What to do
Please produce an exact transcription of the lines from the one containing "Task: Expand details for Desktop Cube" through the last line of the entries, leaving out every picture.

Records provided
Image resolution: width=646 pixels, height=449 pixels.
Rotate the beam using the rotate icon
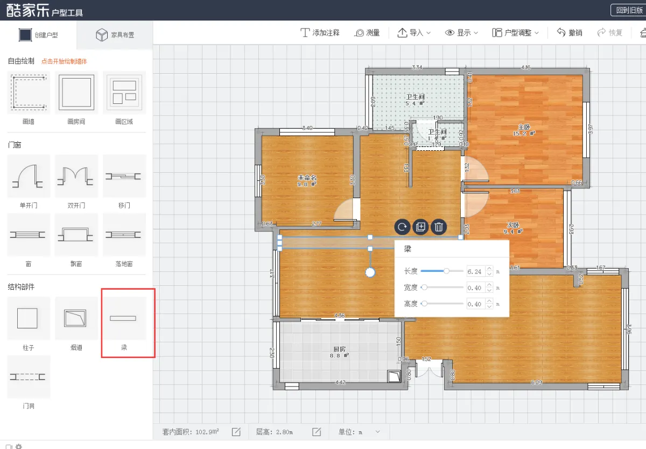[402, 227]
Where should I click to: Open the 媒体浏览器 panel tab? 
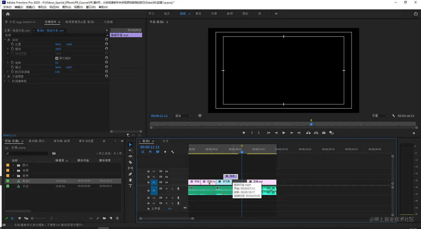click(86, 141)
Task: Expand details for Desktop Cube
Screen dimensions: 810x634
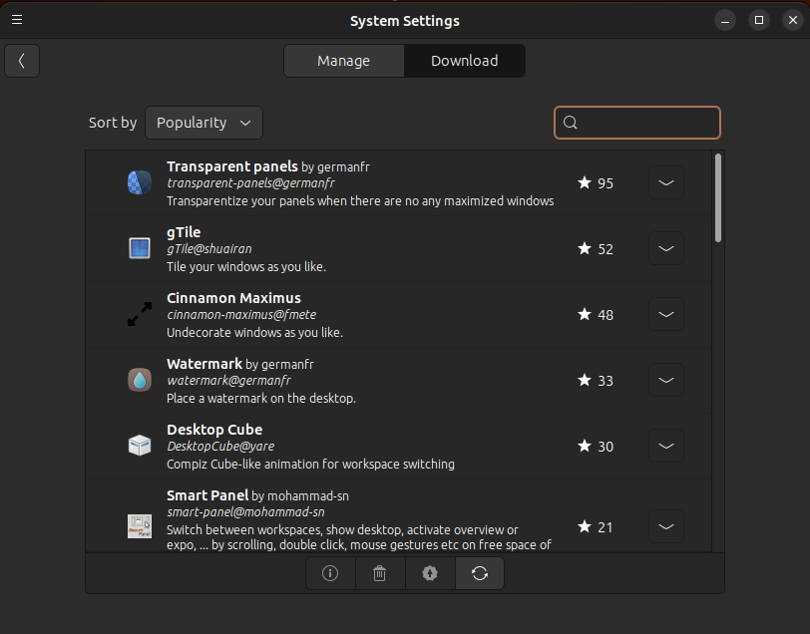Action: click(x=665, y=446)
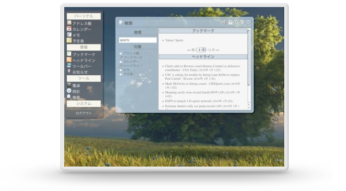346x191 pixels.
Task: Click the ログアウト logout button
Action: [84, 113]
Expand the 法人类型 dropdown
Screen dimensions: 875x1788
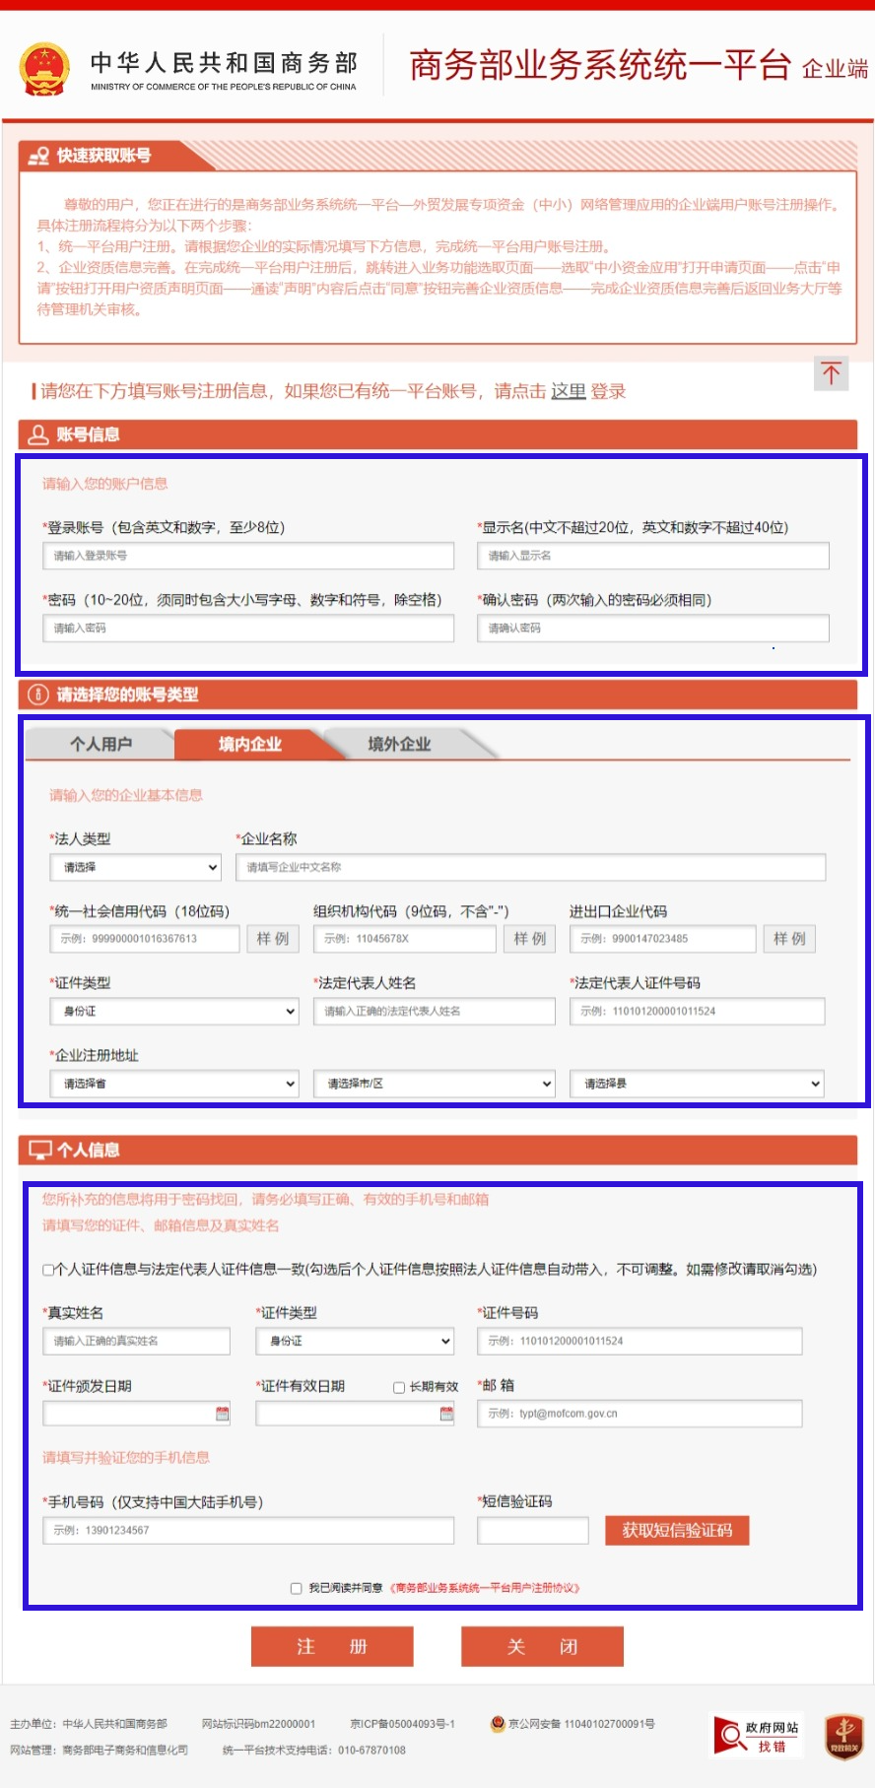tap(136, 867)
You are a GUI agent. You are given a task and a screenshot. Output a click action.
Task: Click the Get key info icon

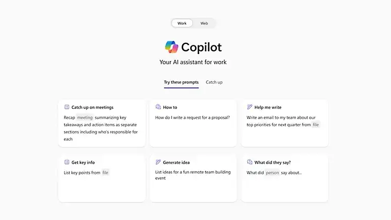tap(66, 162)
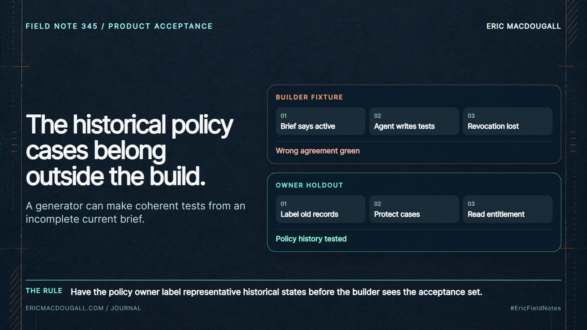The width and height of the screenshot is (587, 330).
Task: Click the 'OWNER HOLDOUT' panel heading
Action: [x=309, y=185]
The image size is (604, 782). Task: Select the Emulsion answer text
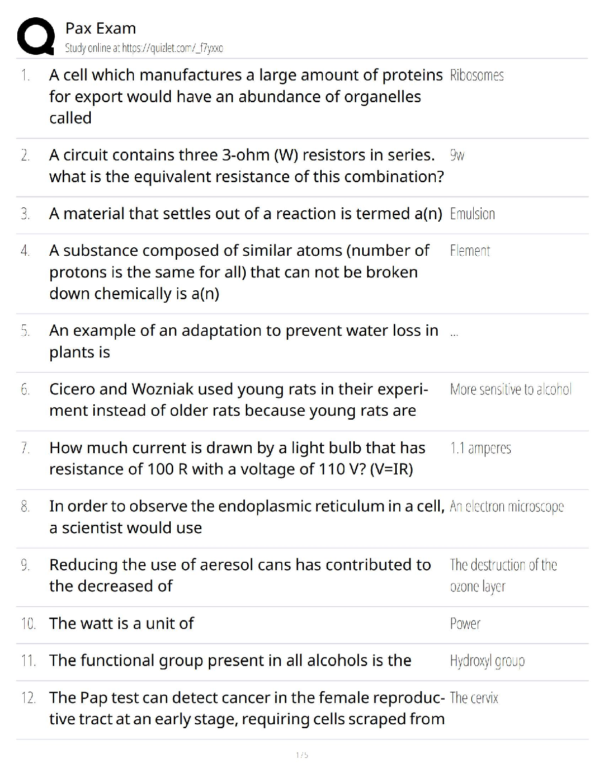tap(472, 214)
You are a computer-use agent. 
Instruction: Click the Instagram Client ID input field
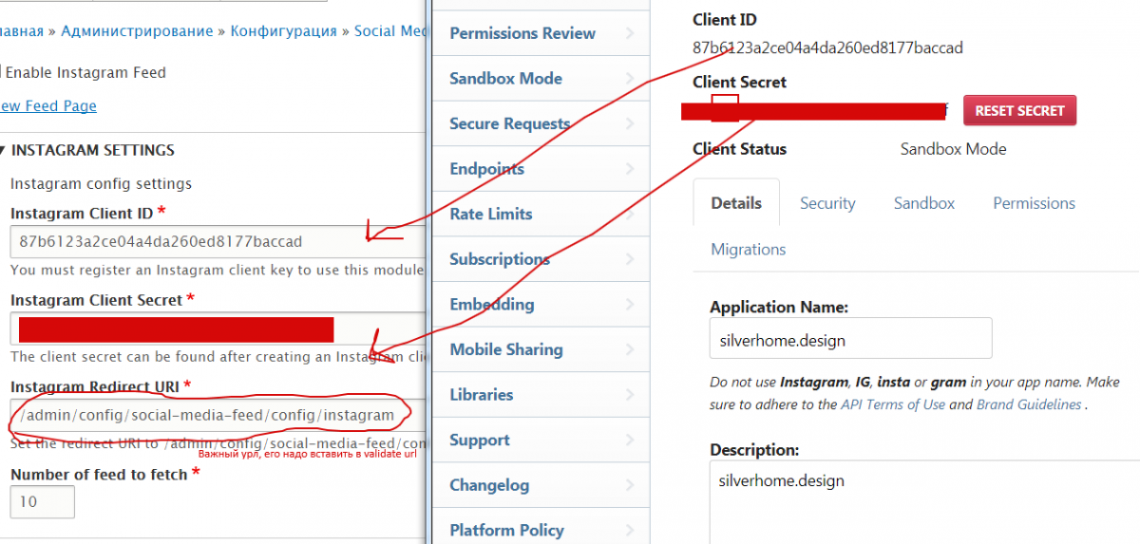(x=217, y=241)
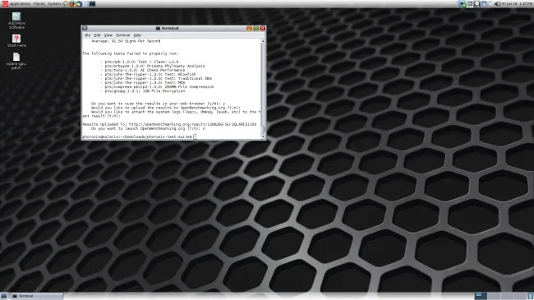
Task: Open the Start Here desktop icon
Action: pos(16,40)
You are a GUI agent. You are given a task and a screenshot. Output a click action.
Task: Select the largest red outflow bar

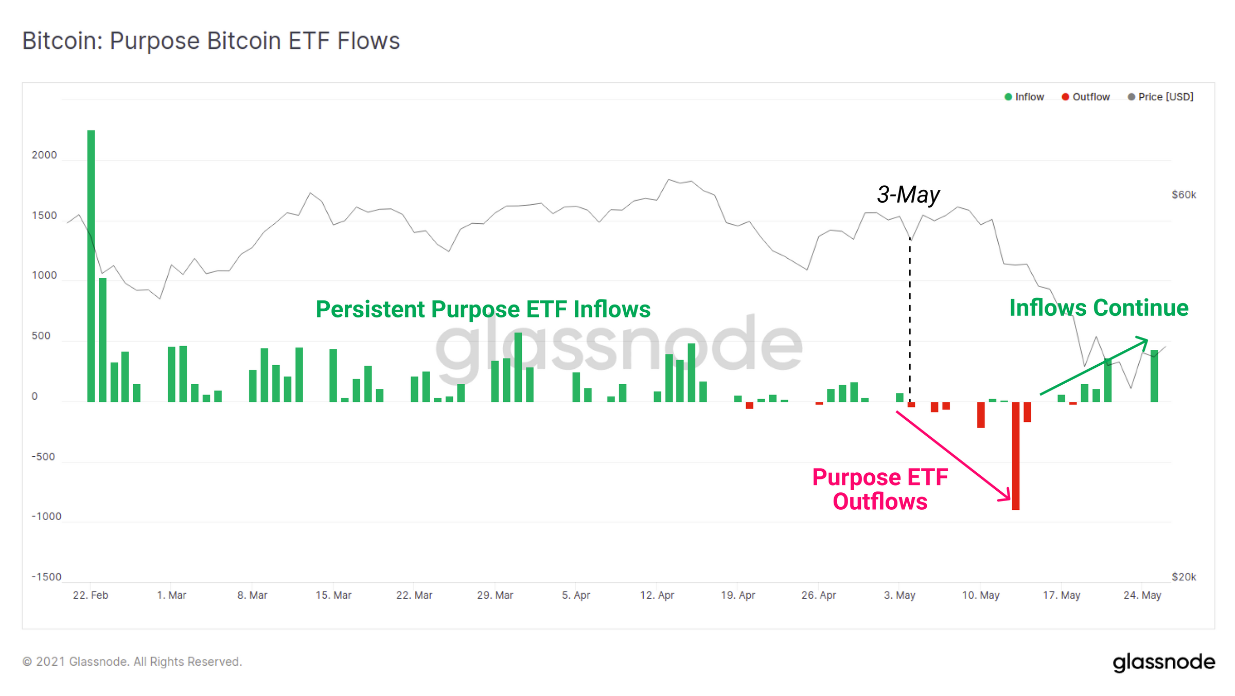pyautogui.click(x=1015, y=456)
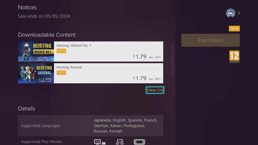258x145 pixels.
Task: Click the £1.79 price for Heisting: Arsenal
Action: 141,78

Answer box
Task: Expand details for Desktop Cube
Screen dimensions: 810x634
Action: click(x=665, y=446)
346x191 pixels.
Task: Click the ログアウト logout button
Action: [84, 113]
Expand the 法人类型 dropdown
Screen dimensions: 875x1788
tap(136, 867)
You are a GUI agent. You are given a task and a screenshot. Output a click action.
Task: Click the Get key info icon

tap(66, 162)
The width and height of the screenshot is (587, 330).
Task: Click the 'OWNER HOLDOUT' panel heading
Action: [x=309, y=185]
The image size is (604, 782). Task: Select the Emulsion answer text
tap(472, 214)
You are a computer-use agent. 
Instruction: Click the Instagram Client ID input field
(x=217, y=241)
Task: Open the Start Here desktop icon
Action: pos(16,40)
You are a GUI agent. You are given a task and a screenshot. Output a click action.
Task: Select the largest red outflow bar

pyautogui.click(x=1015, y=456)
258x145 pixels.
Task: Click the £1.79 price for Heisting: Arsenal
Action: 141,78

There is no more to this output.